Many people consider poetry to be a dead art form in the modern world. After all, nobody really reads it, right? I myself don’t tend to read it that often just because I generally prefer something along the lines of Dickens or Austen, although my mother tells me that I loved it when I was little. However, I am so frequently amazed at the moving poetry of life as it occurs around me, the sheer beauty inherent in so many acts of living and being. Really, poetry still exists.  It is alive and breathing.  It follows us everywhere we go; all we have to do is open our eyes and see it and allow it to move us.

Sometimes, life’s poetry comes out in actual words, in lines of deep meaning and emotion. For example, during an icebreaker activity at a recent Bible study, in which we had to create sentences out of the random assortment of words we pulled from a box, one friend wrote this simple phrase: “El pájaro negro suena al campo.” (“The black bird sounds like the field.”) Maybe to those of you more scientific and literal minded, such a sentence might seem like mere nonsense.  And yet for me, there is something in those six (or seven) words that thrills through my inner mind, something elusive that my spirit identifies with but can’t quite define, something that speaks of whole worlds residing in the simple song of a simple creature of the earth. Read those words again. Do you see what I mean?

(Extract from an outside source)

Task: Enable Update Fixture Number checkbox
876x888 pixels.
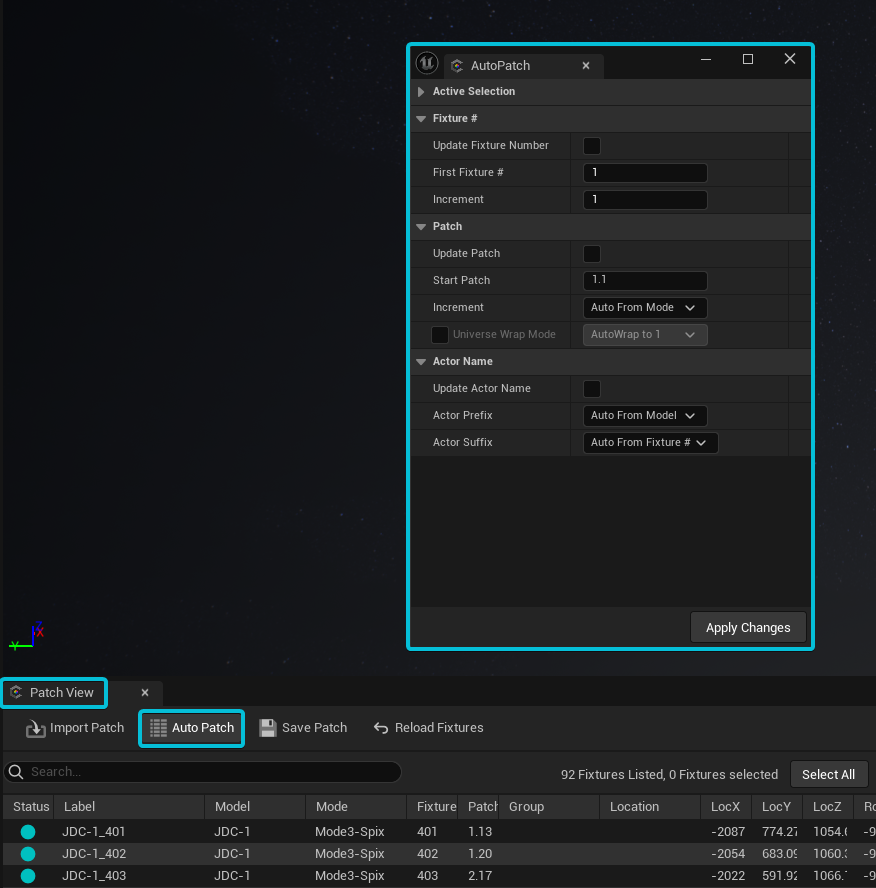Action: point(592,146)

Of course, if words of poetry aren’t for you, there’s all of Creation waiting just outside to astound you with beautifully complex poems of form and movement.  A couple weeks ago, I decided to rest by the side of the river in Toledo as I waited for my parents and aunt and uncle to tour the cathedral (I was tired and had already seen it). As I sat on a bench at the top of the cliffs dropping down to the water, my mind releasing the worries of the day and soaking in the peace and calm of the water below, a flock of birds suddenly took off from the lower slopes of the opposite cliffs. There were hundreds of them swirling about in flurries and floating to and fro. I looked down at them from above and felt like I was watching Nature’s soul dance about in sheer joy, swooping intricately in patterns I could not follow as it gave full vent to its passion, heedless of who could see.

Then, sometimes poetry comes out of something unexpected. Like a movie you go to see with your roommate that turns out to be poignantly beautiful and heart breaking. A couple weeks ago, Kels and I went to the little theater across the street to see a modern interpretation of the classic Snow White tale set in Sevilla, Spain, in the 1920s. We were rather surprised when we realized it was silent, but the lack of voice made the music and the visual aspect so much more impelling. Plus, the cinematography was beautiful.

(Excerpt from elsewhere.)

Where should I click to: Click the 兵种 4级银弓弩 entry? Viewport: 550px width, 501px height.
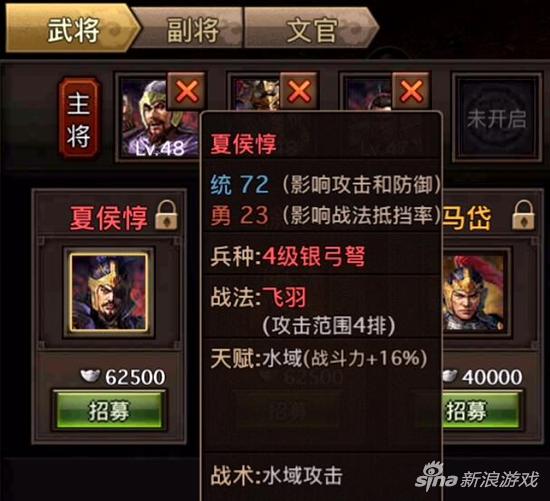tap(288, 256)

There are many other ways that life’s poetry can be experienced too. You can feel it in the embrace of someone you love after a long separation or in that last sweet look when they turn around before disappearing into airport security on their way back home. You can smell it in the melody of aromas wafting around your apartment building during the lunch hour. You can hear it in the crunchy resonance of your feet on the park trails as you go for an early run. You can see it in foam twisting up in a passing swirl of wind from the fountain that someone has secretly tainted with soap.

So for those who claim poetry is dead – each moment, each experience has something of poetry in it. Life is, in and of itself, in many ways a poem. Sometimes we just need to liberate our minds from the mundane rut we so often fall into to be able to see it. We need to think, to feel, to see, to smell. We need to participate in the poem.